You can easily view that as a gimmick. I’d say even someone who didn’t think it was gimmick in Evangelion would have to admit it was used by Evangelion’s many imitators as a gimmick. It held the audience’s attention for awhile while that was in vogue, but all fads pass in time. Eventually, fans who hadn’t seen traditional endings done in anime for awhile warmed up to them when they came back into style some years later. In that regard, Rahxephon was really just a bit ahead of its time, in terms of predicting what audience tastes would be.
It is more or less Monster of the Week for much of its length.
It is! Something to keep in mind that a lot of people in Japan who watched Evangelion didn’t view the first half of the series at all when it was broadcast. At the time, most fans just tuned in for the endings of mecha shows, where the most spectacular battles showed up. It was generally felt that the rest of the shows would be fairly boring, and nothing but a build up to the last ten or so episodes anyway.

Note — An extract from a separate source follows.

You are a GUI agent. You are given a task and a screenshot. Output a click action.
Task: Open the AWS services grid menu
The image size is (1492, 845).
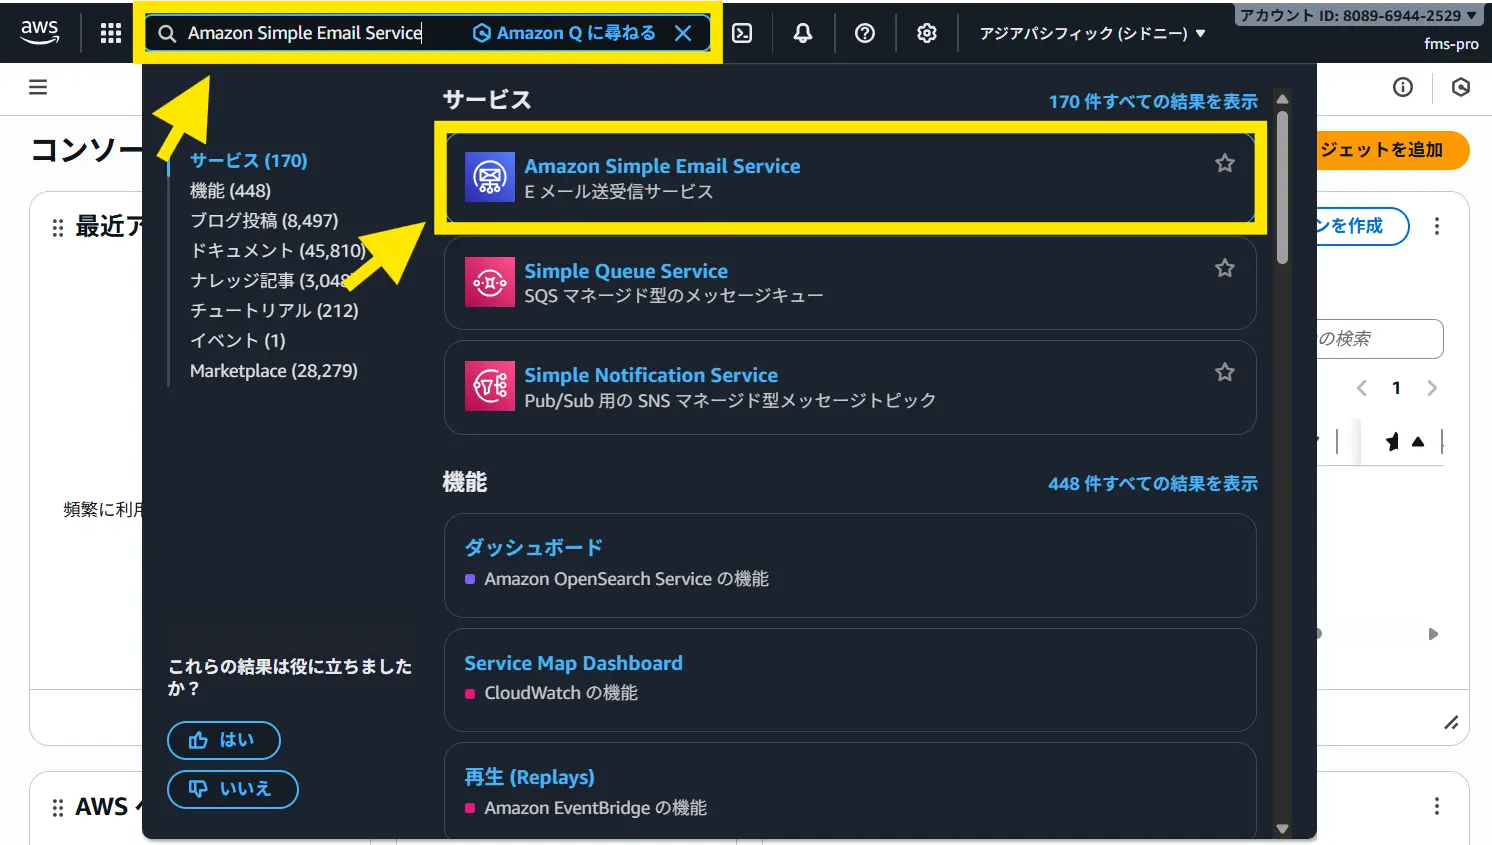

People who tried to do this with Evangelion got something entirely different than what they were expecting. It was so different that whether it was a good or bad something was almost beside the point, it still got people talking. Since Evangelion was only broadcast to about one-third of Japan (it ran on an obscure cable network), you had a perfect set-up for word-of-mouth to exaggerate the show’s strangeness and must-see nature.
That lead to it being a smash on home video, the theatrical showing that promised to answer all questions (and didn’t), years of spinoff material, and finally the current Rebuild movies that once again are mainly an exercise in wildly subverting a specific audience’s expectations. I’m not really arguing Evangelion is good or bad here, simply stating that it is what it is for very specific and slightly bizarre reasons.